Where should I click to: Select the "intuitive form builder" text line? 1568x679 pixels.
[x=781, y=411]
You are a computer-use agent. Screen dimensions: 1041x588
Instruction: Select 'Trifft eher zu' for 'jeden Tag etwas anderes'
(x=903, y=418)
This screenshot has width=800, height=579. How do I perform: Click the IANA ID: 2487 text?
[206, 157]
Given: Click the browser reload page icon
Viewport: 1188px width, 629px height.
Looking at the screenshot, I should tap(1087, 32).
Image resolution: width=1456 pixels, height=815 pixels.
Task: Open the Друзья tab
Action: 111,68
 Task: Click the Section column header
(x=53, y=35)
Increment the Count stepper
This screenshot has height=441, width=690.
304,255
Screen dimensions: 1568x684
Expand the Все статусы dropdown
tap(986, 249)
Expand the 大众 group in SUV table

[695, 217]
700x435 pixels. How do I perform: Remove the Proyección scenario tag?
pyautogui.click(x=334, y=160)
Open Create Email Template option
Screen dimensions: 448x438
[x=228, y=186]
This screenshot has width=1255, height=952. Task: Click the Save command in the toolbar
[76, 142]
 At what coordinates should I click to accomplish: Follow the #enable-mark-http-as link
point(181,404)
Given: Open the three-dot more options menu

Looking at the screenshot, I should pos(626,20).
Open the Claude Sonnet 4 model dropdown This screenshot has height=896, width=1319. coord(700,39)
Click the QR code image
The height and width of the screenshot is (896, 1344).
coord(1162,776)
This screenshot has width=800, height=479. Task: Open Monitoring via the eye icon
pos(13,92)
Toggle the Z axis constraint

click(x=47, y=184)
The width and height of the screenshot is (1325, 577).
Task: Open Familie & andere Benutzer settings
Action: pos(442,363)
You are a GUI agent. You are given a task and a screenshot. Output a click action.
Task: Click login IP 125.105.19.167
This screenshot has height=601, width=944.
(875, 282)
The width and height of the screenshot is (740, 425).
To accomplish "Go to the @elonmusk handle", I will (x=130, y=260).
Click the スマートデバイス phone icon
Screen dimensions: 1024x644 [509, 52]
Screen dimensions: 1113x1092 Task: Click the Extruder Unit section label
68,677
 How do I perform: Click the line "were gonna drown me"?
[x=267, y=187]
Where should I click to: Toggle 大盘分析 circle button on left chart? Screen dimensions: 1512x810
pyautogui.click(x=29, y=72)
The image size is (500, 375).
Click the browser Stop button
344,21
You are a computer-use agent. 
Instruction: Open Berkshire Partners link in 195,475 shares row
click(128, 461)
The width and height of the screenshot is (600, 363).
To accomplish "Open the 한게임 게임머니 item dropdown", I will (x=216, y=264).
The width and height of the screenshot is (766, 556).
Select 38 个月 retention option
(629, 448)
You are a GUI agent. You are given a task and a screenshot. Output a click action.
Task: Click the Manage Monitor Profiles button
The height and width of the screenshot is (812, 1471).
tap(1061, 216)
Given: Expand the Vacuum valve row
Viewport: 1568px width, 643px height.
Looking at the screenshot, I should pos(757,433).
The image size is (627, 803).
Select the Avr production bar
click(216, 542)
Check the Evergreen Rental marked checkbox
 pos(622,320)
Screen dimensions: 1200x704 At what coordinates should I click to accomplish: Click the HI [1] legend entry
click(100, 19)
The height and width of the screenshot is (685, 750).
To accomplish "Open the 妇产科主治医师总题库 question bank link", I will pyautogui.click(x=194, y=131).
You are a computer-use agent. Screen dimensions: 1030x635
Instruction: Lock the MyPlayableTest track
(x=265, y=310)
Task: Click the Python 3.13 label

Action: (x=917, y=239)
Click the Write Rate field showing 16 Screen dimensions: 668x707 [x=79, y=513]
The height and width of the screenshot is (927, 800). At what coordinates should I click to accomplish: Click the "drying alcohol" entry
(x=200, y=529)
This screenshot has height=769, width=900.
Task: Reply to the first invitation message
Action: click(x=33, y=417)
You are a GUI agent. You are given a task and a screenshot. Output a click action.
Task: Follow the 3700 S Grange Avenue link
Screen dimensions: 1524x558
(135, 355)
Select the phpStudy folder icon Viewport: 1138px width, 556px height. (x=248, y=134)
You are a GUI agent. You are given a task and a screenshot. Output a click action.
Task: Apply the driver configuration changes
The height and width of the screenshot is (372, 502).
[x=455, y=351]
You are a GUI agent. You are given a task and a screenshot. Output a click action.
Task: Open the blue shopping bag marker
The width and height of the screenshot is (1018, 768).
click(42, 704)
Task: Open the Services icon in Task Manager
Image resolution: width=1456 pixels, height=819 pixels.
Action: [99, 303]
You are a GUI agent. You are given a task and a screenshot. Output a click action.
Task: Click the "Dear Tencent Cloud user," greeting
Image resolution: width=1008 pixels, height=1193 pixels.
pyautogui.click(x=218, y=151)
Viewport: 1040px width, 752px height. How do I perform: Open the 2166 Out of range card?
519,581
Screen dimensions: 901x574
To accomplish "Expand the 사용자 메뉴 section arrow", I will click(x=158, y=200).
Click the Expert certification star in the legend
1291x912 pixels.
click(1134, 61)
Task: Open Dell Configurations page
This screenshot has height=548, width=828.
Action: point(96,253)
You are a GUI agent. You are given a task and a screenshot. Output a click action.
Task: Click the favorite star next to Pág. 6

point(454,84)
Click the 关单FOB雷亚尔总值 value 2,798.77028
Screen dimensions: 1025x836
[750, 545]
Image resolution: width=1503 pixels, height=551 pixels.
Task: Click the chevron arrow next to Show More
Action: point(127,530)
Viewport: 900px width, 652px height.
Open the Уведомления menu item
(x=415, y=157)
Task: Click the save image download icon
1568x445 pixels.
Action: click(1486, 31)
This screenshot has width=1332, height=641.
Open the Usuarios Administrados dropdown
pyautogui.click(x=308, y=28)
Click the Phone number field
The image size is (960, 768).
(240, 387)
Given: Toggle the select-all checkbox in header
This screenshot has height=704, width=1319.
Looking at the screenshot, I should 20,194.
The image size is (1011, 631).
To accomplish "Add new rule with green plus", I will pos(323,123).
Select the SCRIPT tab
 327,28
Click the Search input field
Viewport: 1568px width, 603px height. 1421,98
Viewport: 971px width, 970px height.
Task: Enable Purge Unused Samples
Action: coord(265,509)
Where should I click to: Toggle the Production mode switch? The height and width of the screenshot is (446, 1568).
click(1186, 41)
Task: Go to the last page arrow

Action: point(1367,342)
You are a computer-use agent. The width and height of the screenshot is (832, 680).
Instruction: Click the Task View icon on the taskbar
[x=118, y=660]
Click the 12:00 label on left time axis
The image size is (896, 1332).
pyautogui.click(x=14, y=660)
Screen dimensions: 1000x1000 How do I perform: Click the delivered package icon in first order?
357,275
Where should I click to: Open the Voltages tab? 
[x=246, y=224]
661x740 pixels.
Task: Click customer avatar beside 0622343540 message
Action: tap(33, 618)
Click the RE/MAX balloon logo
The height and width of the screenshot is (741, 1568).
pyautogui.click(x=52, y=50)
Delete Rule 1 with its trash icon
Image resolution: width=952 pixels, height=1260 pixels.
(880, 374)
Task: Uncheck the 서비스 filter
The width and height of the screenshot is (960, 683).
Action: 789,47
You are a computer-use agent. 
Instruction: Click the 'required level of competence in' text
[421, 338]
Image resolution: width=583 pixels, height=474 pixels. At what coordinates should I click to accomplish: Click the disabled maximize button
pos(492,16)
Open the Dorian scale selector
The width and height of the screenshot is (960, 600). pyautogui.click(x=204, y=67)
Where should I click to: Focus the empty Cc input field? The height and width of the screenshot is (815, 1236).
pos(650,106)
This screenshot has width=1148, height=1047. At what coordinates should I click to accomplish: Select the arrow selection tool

______________________________

*TRY IT*. Output the material above, all of it, exactly.

*PROBLEM SOLUTION*.
Where should I click to: Select the "intuitive form builder" text line? 1568x679 pixels.
[x=781, y=411]
You are a computer-use agent. Screen dimensions: 1041x588
Instruction: Select 'Trifft eher zu' for 'jeden Tag etwas anderes'
(x=903, y=418)
This screenshot has width=800, height=579. How do I perform: Click the IANA ID: 2487 text?
[206, 157]
Given: Click the browser reload page icon
Viewport: 1188px width, 629px height.
Looking at the screenshot, I should tap(1087, 32).
Image resolution: width=1456 pixels, height=815 pixels.
Task: Open the Друзья tab
Action: 111,68
 Task: Click the Section column header
(x=53, y=35)
Increment the Count stepper
This screenshot has height=441, width=690.
304,255
Screen dimensions: 1568x684
Expand the Все статусы dropdown
tap(986, 249)
Expand the 大众 group in SUV table

[695, 217]
700x435 pixels. How do I perform: Remove the Proyección scenario tag?
pyautogui.click(x=334, y=160)
Open Create Email Template option
Screen dimensions: 448x438
[x=228, y=186]
This screenshot has width=1255, height=952. Task: Click the Save command in the toolbar
[76, 142]
 At what coordinates should I click to accomplish: Follow the #enable-mark-http-as link
point(181,404)
Given: Open the three-dot more options menu

Looking at the screenshot, I should pos(626,20).
Open the Claude Sonnet 4 model dropdown This screenshot has height=896, width=1319. coord(700,39)
Click the QR code image
The height and width of the screenshot is (896, 1344).
coord(1162,776)
This screenshot has width=800, height=479. Task: Open Monitoring via the eye icon
pos(13,92)
Toggle the Z axis constraint

click(x=47, y=184)
The width and height of the screenshot is (1325, 577).
Task: Open Familie & andere Benutzer settings
Action: pos(442,363)
You are a GUI agent. You are given a task and a screenshot. Output a click action.
Task: Click login IP 125.105.19.167
This screenshot has height=601, width=944.
(875, 282)
The width and height of the screenshot is (740, 425).
To accomplish "Go to the @elonmusk handle", I will (x=130, y=260).
Click the スマートデバイス phone icon
Screen dimensions: 1024x644 [509, 52]
Screen dimensions: 1113x1092 Task: Click the Extruder Unit section label
68,677
 How do I perform: Click the line "were gonna drown me"?
[x=267, y=187]
Where should I click to: Toggle 大盘分析 circle button on left chart? Screen dimensions: 1512x810
pyautogui.click(x=29, y=72)
The image size is (500, 375).
Click the browser Stop button
344,21
You are a computer-use agent. 
Instruction: Open Berkshire Partners link in 195,475 shares row
click(128, 461)
The width and height of the screenshot is (600, 363).
To accomplish "Open the 한게임 게임머니 item dropdown", I will (x=216, y=264).
The width and height of the screenshot is (766, 556).
Select 38 个月 retention option
(629, 448)
You are a GUI agent. You are given a task and a screenshot. Output a click action.
Task: Click the Manage Monitor Profiles button
The height and width of the screenshot is (812, 1471).
tap(1061, 216)
Given: Expand the Vacuum valve row
Viewport: 1568px width, 643px height.
Looking at the screenshot, I should pos(757,433).
The image size is (627, 803).
Select the Avr production bar
click(216, 542)
Check the Evergreen Rental marked checkbox
 pos(622,320)
Screen dimensions: 1200x704 At what coordinates should I click to accomplish: Click the HI [1] legend entry
click(100, 19)
The height and width of the screenshot is (685, 750).
To accomplish "Open the 妇产科主治医师总题库 question bank link", I will pyautogui.click(x=194, y=131).
You are a computer-use agent. Screen dimensions: 1030x635
Instruction: Lock the MyPlayableTest track
(x=265, y=310)
Task: Click the Python 3.13 label

Action: (x=917, y=239)
Click the Write Rate field showing 16 Screen dimensions: 668x707 [x=79, y=513]
The height and width of the screenshot is (927, 800). At what coordinates should I click to accomplish: Click the "drying alcohol" entry
(x=200, y=529)
This screenshot has height=769, width=900.
Task: Reply to the first invitation message
Action: click(x=33, y=417)
You are a GUI agent. You are given a task and a screenshot. Output a click action.
Task: Follow the 3700 S Grange Avenue link
Screen dimensions: 1524x558
(135, 355)
Select the phpStudy folder icon Viewport: 1138px width, 556px height. (x=248, y=134)
You are a GUI agent. You are given a task and a screenshot. Output a click action.
Task: Apply the driver configuration changes
The height and width of the screenshot is (372, 502).
[x=455, y=351]
You are a GUI agent. You are given a task and a screenshot. Output a click action.
Task: Open the blue shopping bag marker
The width and height of the screenshot is (1018, 768).
click(42, 704)
Task: Open the Services icon in Task Manager
Image resolution: width=1456 pixels, height=819 pixels.
Action: [99, 303]
You are a GUI agent. You are given a task and a screenshot. Output a click action.
Task: Click the "Dear Tencent Cloud user," greeting
Image resolution: width=1008 pixels, height=1193 pixels.
pyautogui.click(x=218, y=151)
Viewport: 1040px width, 752px height. How do I perform: Open the 2166 Out of range card?
519,581
Screen dimensions: 901x574
To accomplish "Expand the 사용자 메뉴 section arrow", I will click(x=158, y=200).
Click the Expert certification star in the legend
1291x912 pixels.
click(1134, 61)
Task: Open Dell Configurations page
This screenshot has height=548, width=828.
Action: point(96,253)
You are a GUI agent. You are given a task and a screenshot. Output a click action.
Task: Click the favorite star next to Pág. 6

point(454,84)
Click the 关单FOB雷亚尔总值 value 2,798.77028
Screen dimensions: 1025x836
[750, 545]
Image resolution: width=1503 pixels, height=551 pixels.
Task: Click the chevron arrow next to Show More
Action: point(127,530)
Viewport: 900px width, 652px height.
Open the Уведомления menu item
(x=415, y=157)
Task: Click the save image download icon
1568x445 pixels.
Action: click(1486, 31)
This screenshot has width=1332, height=641.
Open the Usuarios Administrados dropdown
pyautogui.click(x=308, y=28)
Click the Phone number field
The image size is (960, 768).
(240, 387)
Given: Toggle the select-all checkbox in header
This screenshot has height=704, width=1319.
Looking at the screenshot, I should 20,194.
The image size is (1011, 631).
To accomplish "Add new rule with green plus", I will pos(323,123).
Select the SCRIPT tab
 327,28
Click the Search input field
Viewport: 1568px width, 603px height. 1421,98
Viewport: 971px width, 970px height.
Task: Enable Purge Unused Samples
Action: coord(265,509)
Where should I click to: Toggle the Production mode switch? The height and width of the screenshot is (446, 1568).
click(1186, 41)
Task: Go to the last page arrow

Action: point(1367,342)
You are a computer-use agent. The width and height of the screenshot is (832, 680).
Instruction: Click the Task View icon on the taskbar
[x=118, y=660]
Click the 12:00 label on left time axis
The image size is (896, 1332).
pyautogui.click(x=14, y=660)
Screen dimensions: 1000x1000 How do I perform: Click the delivered package icon in first order?
357,275
Where should I click to: Open the Voltages tab? 
[x=246, y=224]
661x740 pixels.
Task: Click customer avatar beside 0622343540 message
Action: tap(33, 618)
Click the RE/MAX balloon logo
The height and width of the screenshot is (741, 1568).
pyautogui.click(x=52, y=50)
Delete Rule 1 with its trash icon
Image resolution: width=952 pixels, height=1260 pixels.
(880, 374)
Task: Uncheck the 서비스 filter
The width and height of the screenshot is (960, 683).
Action: 789,47
You are a computer-use agent. 
Instruction: Click the 'required level of competence in' text
[421, 338]
Image resolution: width=583 pixels, height=474 pixels. At what coordinates should I click to accomplish: Click the disabled maximize button
pos(492,16)
Open the Dorian scale selector
The width and height of the screenshot is (960, 600). pyautogui.click(x=204, y=67)
Where should I click to: Focus the empty Cc input field? The height and width of the screenshot is (815, 1236).
pos(650,106)
This screenshot has width=1148, height=1047. At what coordinates should I click to accomplish: Select the arrow selection tool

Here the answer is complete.